The required output is the exact text of the lines from the line containing "This screenshot has height=630, width=1200." through the final line below, inclusive, without pictures.

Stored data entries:
-.-.-
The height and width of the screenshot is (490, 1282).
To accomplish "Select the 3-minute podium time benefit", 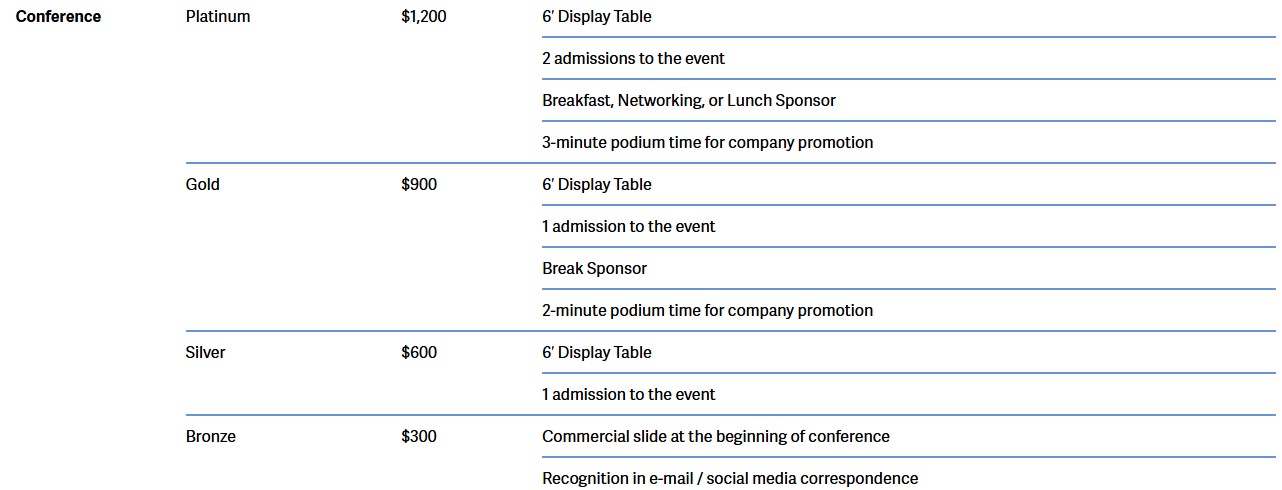I will [x=707, y=143].
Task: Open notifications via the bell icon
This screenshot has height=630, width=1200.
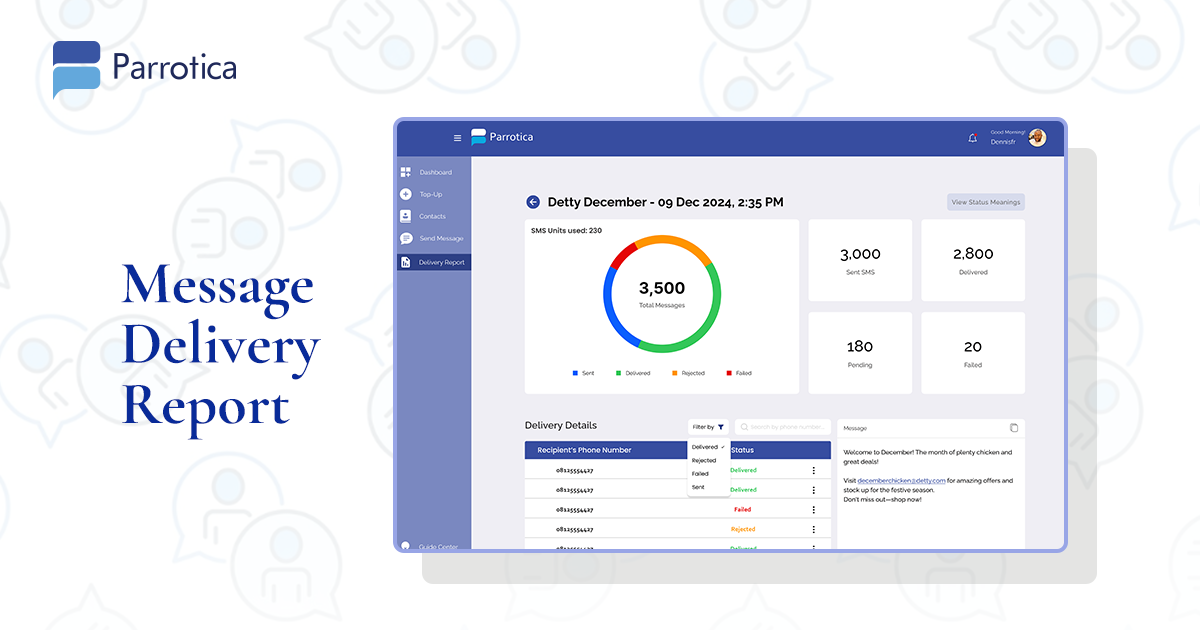Action: [x=973, y=138]
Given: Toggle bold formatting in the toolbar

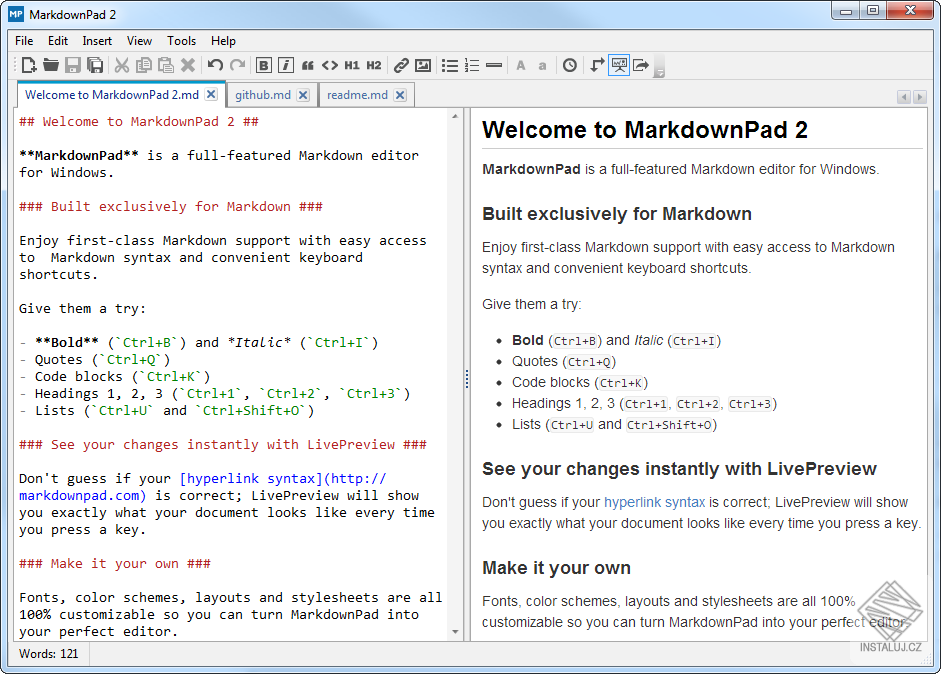Looking at the screenshot, I should pyautogui.click(x=262, y=65).
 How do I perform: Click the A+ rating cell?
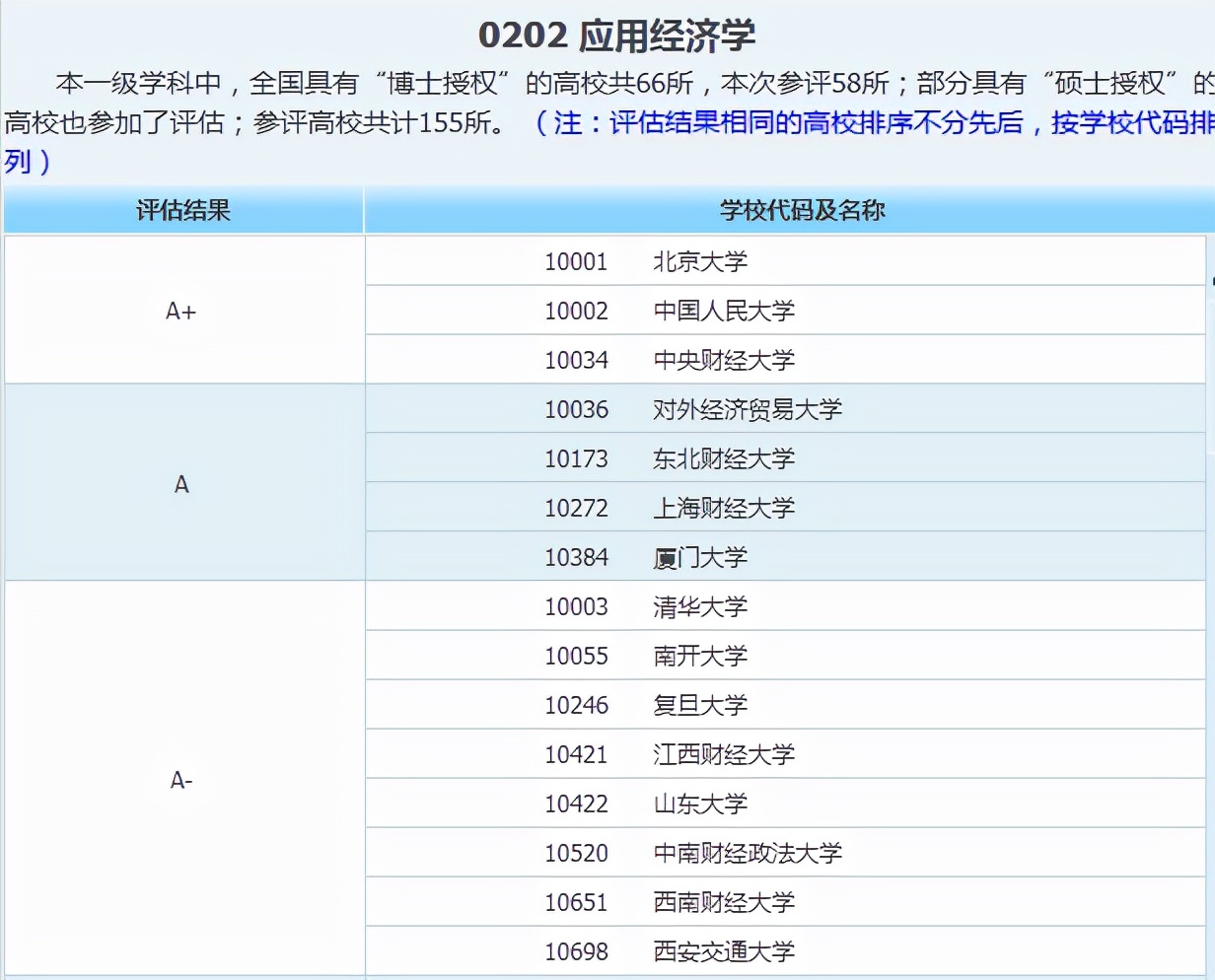(x=181, y=310)
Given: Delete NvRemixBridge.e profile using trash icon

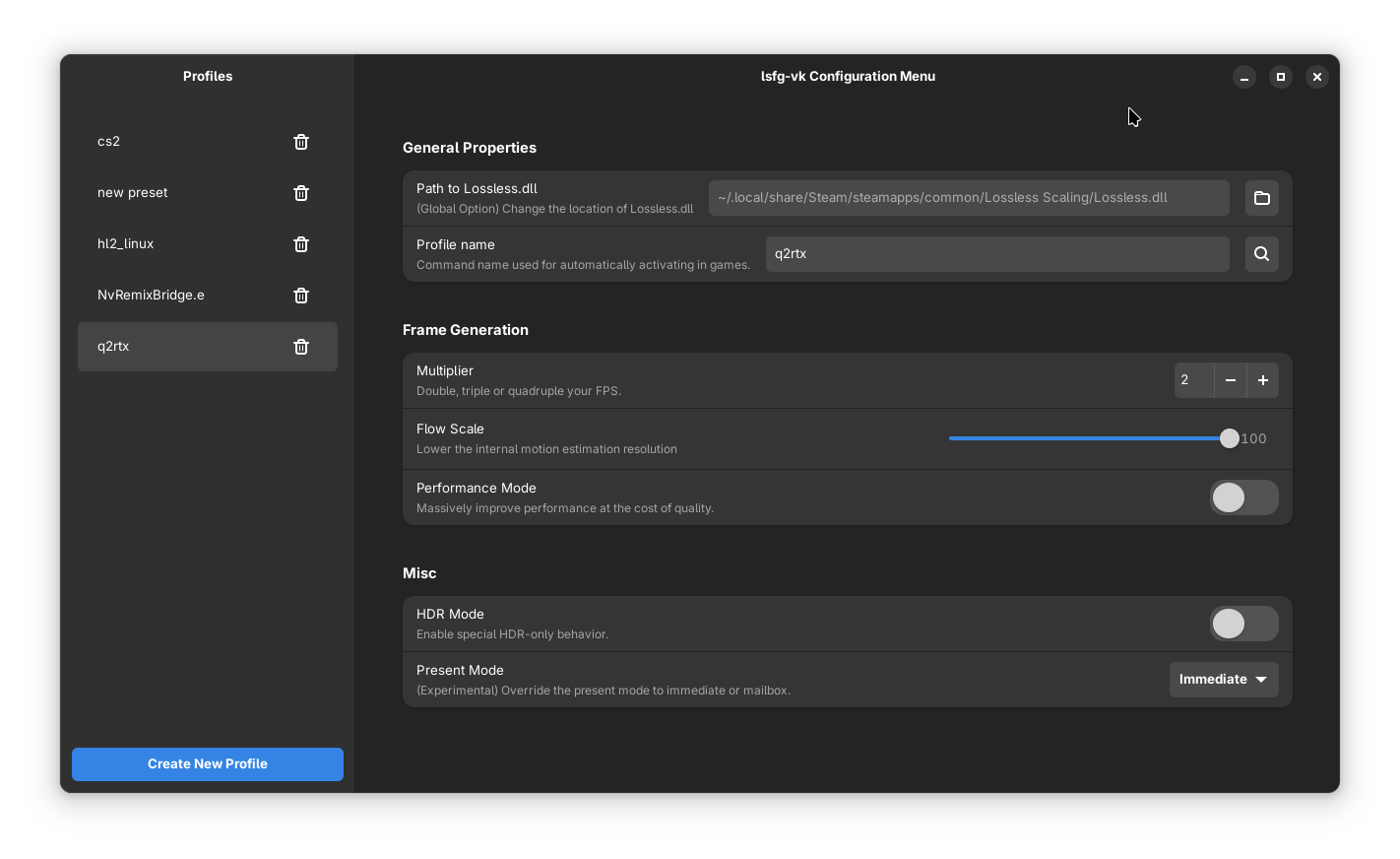Looking at the screenshot, I should 301,296.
-.-.-
[REPLY]
This screenshot has height=630, width=1200.
Action: [x=973, y=138]
Given: Toggle bold formatting in the toolbar

Looking at the screenshot, I should pyautogui.click(x=262, y=65).
 How do I perform: Click the A+ rating cell?
(x=181, y=310)
Given: Delete NvRemixBridge.e profile using trash icon

Looking at the screenshot, I should 301,296.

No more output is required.